Parmi les influences citées par son géniteur sur ce nouvel opus, mentionnons les disques des pionniers country-rockers Flying Burrito Brothers et la BD de SF culte L’Incal d’Alejandro Jodorowsky et de Moebius (sur ce dernier point, on comprend mieux le choix artistique de la pochette de Shrink Dust, ornée par une sorte de créature du marais féminine, et de cités tous droits sortis d’une autre planète) et enfin… l’achat d’une pédale steel en aluminium ! On entend donc sur Shrink Dust ce fameux instrument joué étrangement par VanGaalen, pas vraiment dans la tradition country, mais plutôt utilisé comme une présence lugubre (Weighed Sin). Autre charmante étrangeté, « Weird Love », où un violon dissonant digne de John Cale dérive ver une folk ensorcelante.
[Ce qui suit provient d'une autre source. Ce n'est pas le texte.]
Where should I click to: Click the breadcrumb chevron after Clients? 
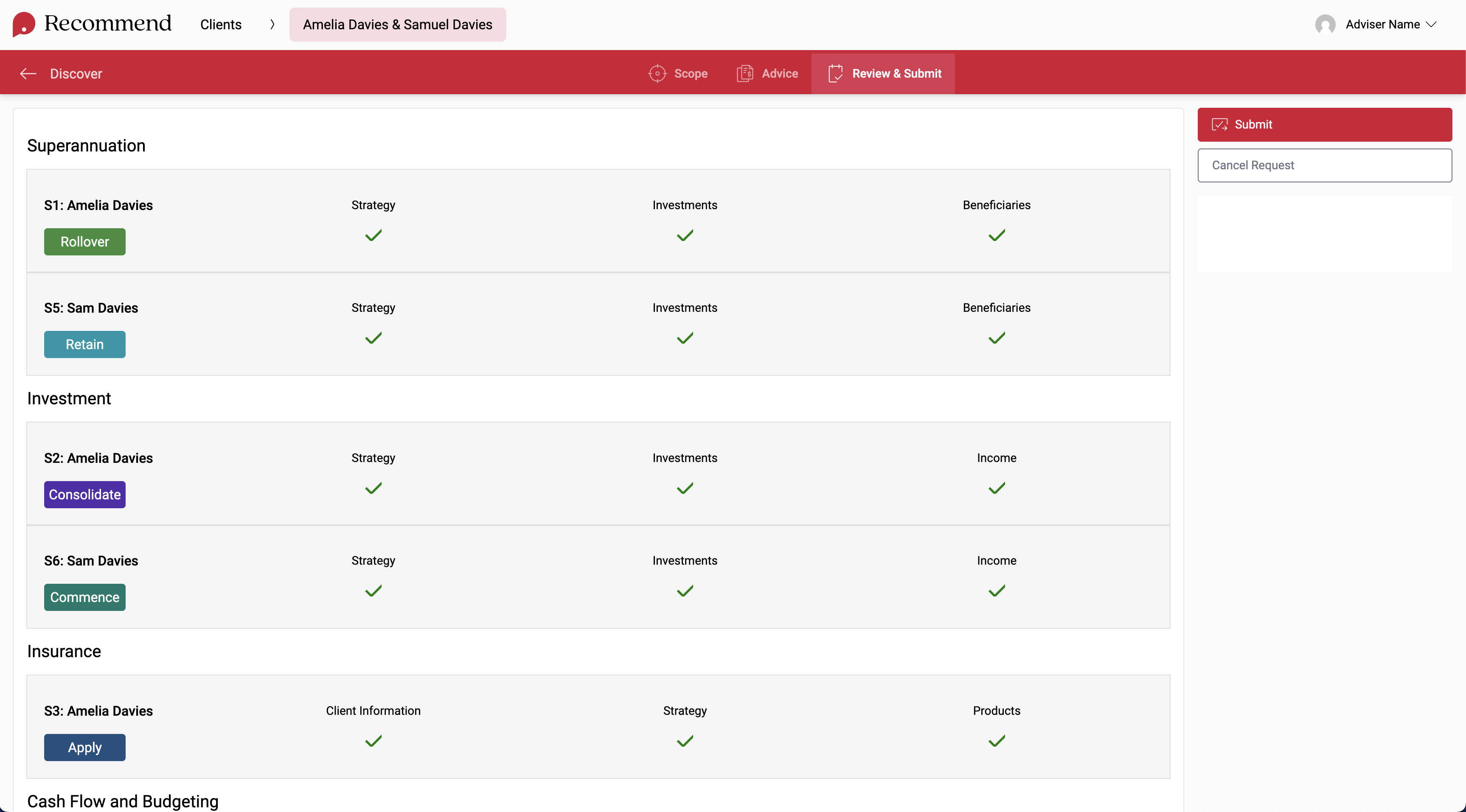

Si cette prédominance de titres acoustiques sur l’album est prompte à la mélancolie, le songwriter expérimentale n’a pas pour autant tourné le dos au garage rock et signe un brûlot bien senti : le relevé « Leaning on Bells », qui n’a rien à envier, question riff garage imparable, à Thee oh Sees. Finalement, la déprime chez ce Canadien demeure variée et sans compromis.